Records for locating words and elements
* start *

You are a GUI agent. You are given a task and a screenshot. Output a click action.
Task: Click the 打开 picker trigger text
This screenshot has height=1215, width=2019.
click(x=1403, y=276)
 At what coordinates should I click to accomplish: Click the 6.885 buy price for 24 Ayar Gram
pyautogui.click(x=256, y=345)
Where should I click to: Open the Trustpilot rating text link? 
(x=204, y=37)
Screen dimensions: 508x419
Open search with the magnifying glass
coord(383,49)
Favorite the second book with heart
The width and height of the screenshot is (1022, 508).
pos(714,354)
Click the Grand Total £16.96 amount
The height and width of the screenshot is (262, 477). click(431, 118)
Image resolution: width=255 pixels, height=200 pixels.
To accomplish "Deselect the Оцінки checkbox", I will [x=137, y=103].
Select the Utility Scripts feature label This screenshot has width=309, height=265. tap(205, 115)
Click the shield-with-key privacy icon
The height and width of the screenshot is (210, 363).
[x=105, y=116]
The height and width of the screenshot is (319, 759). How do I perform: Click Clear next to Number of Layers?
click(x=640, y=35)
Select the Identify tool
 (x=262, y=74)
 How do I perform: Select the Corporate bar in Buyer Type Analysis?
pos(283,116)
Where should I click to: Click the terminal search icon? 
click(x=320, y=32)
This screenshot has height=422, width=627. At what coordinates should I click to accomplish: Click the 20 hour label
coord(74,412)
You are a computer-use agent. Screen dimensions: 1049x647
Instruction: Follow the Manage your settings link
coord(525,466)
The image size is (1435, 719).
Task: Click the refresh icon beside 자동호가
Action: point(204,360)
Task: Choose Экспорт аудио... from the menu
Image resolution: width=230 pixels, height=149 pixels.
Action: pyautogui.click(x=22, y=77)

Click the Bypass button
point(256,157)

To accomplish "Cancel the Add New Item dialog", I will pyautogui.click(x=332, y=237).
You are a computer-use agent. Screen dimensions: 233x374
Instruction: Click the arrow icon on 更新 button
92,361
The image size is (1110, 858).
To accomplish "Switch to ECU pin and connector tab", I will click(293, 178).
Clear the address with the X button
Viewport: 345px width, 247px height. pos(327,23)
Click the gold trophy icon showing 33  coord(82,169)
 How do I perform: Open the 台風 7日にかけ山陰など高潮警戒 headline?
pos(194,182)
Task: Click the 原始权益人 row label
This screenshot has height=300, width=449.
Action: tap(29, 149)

* end *

_Goal of the exercise_
Rewrite the records above, changing every "Screen dimensions" to "Display size" and keeping all other text the same.

_Output of the task_
You are a GUI agent. You are given a task and a screenshot. Output a click action.
Task: Click the 打开 picker trigger text
This screenshot has height=1215, width=2019.
click(x=1403, y=276)
 At what coordinates should I click to accomplish: Click the 6.885 buy price for 24 Ayar Gram
pyautogui.click(x=256, y=345)
Where should I click to: Open the Trustpilot rating text link? 
(x=204, y=37)
Display size: 508x419
Open search with the magnifying glass
coord(383,49)
Favorite the second book with heart
The width and height of the screenshot is (1022, 508).
pos(714,354)
Click the Grand Total £16.96 amount
The height and width of the screenshot is (262, 477). click(431, 118)
Image resolution: width=255 pixels, height=200 pixels.
To accomplish "Deselect the Оцінки checkbox", I will [x=137, y=103].
Select the Utility Scripts feature label This screenshot has width=309, height=265. tap(205, 115)
Click the shield-with-key privacy icon
The height and width of the screenshot is (210, 363).
[x=105, y=116]
The height and width of the screenshot is (319, 759). How do I perform: Click Clear next to Number of Layers?
click(x=640, y=35)
Select the Identify tool
 (x=262, y=74)
 How do I perform: Select the Corporate bar in Buyer Type Analysis?
pos(283,116)
Where should I click to: Click the terminal search icon? 
click(x=320, y=32)
This screenshot has height=422, width=627. At what coordinates should I click to accomplish: Click the 20 hour label
coord(74,412)
You are a computer-use agent. Display size: 1049x647
Instruction: Follow the Manage your settings link
coord(525,466)
The image size is (1435, 719).
Task: Click the refresh icon beside 자동호가
Action: point(204,360)
Task: Choose Экспорт аудио... from the menu
Image resolution: width=230 pixels, height=149 pixels.
Action: pyautogui.click(x=22, y=77)

Click the Bypass button
point(256,157)

To accomplish "Cancel the Add New Item dialog", I will pyautogui.click(x=332, y=237).
You are a computer-use agent. Display size: 233x374
Instruction: Click the arrow icon on 更新 button
92,361
The image size is (1110, 858).
To accomplish "Switch to ECU pin and connector tab", I will click(293, 178).
Clear the address with the X button
Viewport: 345px width, 247px height. pos(327,23)
Click the gold trophy icon showing 33  coord(82,169)
 How do I perform: Open the 台風 7日にかけ山陰など高潮警戒 headline?
pos(194,182)
Task: Click the 原始权益人 row label
This screenshot has height=300, width=449.
Action: tap(29, 149)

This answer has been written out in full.